Ainsi, quiconque est identifié à son mental et, par conséquent, coupé de son pouvoir véritable, de son moi profond enraciné dans l’Être, sera affligé d’une peur constante. Comme le nombre de gens ayant dépassé le mental est encore extrêmement restreint, on peut tenir pour acquis que presque tous ceux que l’on rencontre ou que l’on connaît vivent dans la peur. Seule l’intensité varie. Elle fluctue entre l’anxiété et la terreur à un bout de l’échelle, et entre un vague malaise et un lointain sentiment de menace à l’autre bout. La plupart des gens n’en prennent conscience que lorsqu’elle prend l’une de ses formes les plus aiguës.
La recherche d'intégralité de l'égo
Un autre aspect de la douleur émotionnelle inhérent au mental et à l’ego, c’est le sentiment profondément ancré d’être incomplet, de ne pas être entier. Chez certaines personnes il est conscient, chez d’autres pas. S’il est conscient, il se manifeste sous la forme du sentiment dérangeant et permanent d’être insignifiant ou pas assez bien. S’il est inconscient, il ne sera ressenti qu’indirectement comme une soif, un désir et un besoin intenses. Dans un cas comme dans l’autre, les gens entament souvent une démarche boulimique de gratification de l’ego et aspirent à acquérir des choses auxquelles s’identifier pour pouvoir combler ce trou qu’ils sentent en eux. Alors ils courent après les biens, l’argent, le succès, le pouvoir, la reconnaissance ou une relation spéciale pour mieux se sentir, pour être plus complets. Mais même lorsqu’ils ont obtenu tout cela, ils découvrent sans tarder que le trou est encore là, qu’il est sans fond. Alors, ils sont vraiment en difficulté, car ils ne peuvent plus s’illusionner. En fait, ils le peuvent et le font, mais cela devient plus difficile.
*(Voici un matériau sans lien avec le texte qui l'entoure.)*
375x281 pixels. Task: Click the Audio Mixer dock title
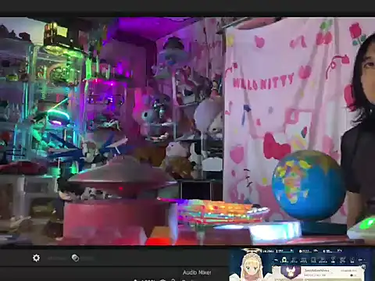click(x=197, y=272)
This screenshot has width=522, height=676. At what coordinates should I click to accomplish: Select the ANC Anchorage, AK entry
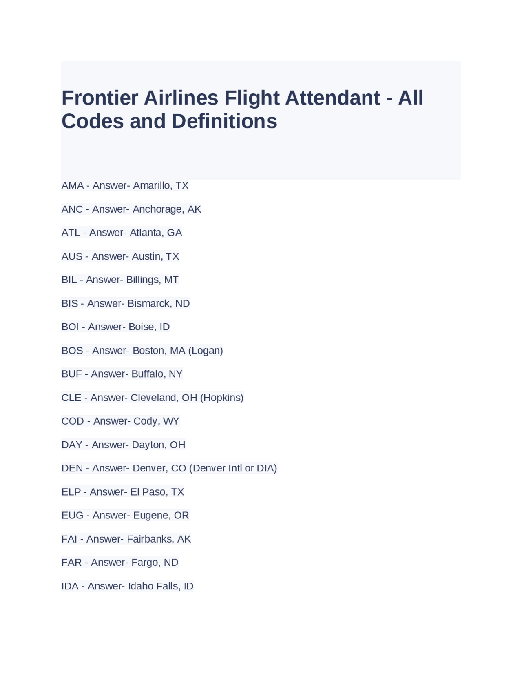(131, 209)
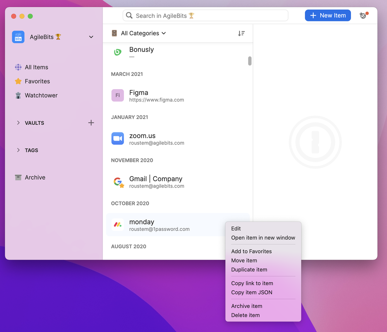Click the Watchtower tower icon

coord(18,95)
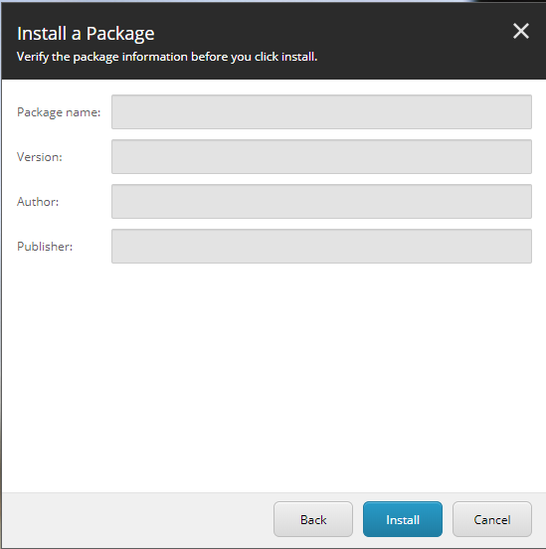Click the 'Author:' label
This screenshot has width=546, height=549.
point(38,202)
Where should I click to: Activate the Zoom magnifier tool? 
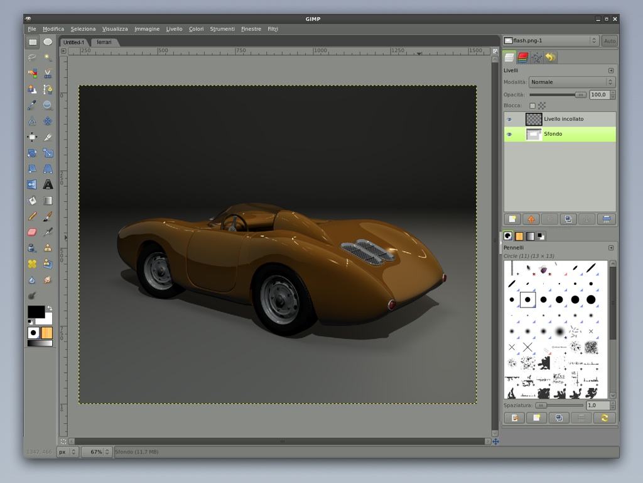coord(48,106)
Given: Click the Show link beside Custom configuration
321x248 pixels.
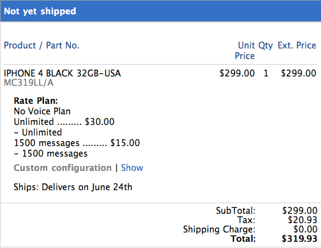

Aussi longtemps que le mental, ou l’ego, mènera votre vie, vous ne pourrez vous sentir vraiment à l’aise, être en paix ou comblé, sauf pendant de brefs intervalles, quand vous aurez obtenu ce que vous vouliez ou qu’un besoin maladif aura été satisfait. Puisque l’ego est en soi une identité secondaire, il cherche à s’identifier à des objets extérieurs. Il a un constant besoin d’être défendu et nourri. Les choses auxquelles il s’identifie le plus communément sont les biens matériels, le statut social, la reconnaissance sociale, les connaissances et l’éducation, l’apparence physique, les aptitudes particulières, les relations, l’histoire personnelle et familiale, les systèmes de croyances et souvent, aussi, les formes d’identification collective, qu’elles soient d’ordre politique, nationaliste, racial, religieux ou autre. Vous n’êtes rien de cela. Cela vous effraie-t-il? Ou vous sentez-vous soulagé de l’entendre? Tout cela, vous devrez y renoncer tôt ou tard. Il vous sera peut-être difficile de le croire et je ne vous demande certainement pas de penser que vous ne pourrez trouver votre identité dans l’une ou l’autre de ces choses. Vous connaîtrez vous-même la vérité par l’expérience. Au plus tard, vous la connaîtrez lorsque vous sentirez la mort approcher. La mort vous dépouille de tout ce qui n’est pas vous.
Le secret de la vie, c’est de « mourir avant de mourir » et de découvrir que la mort n’existe pas.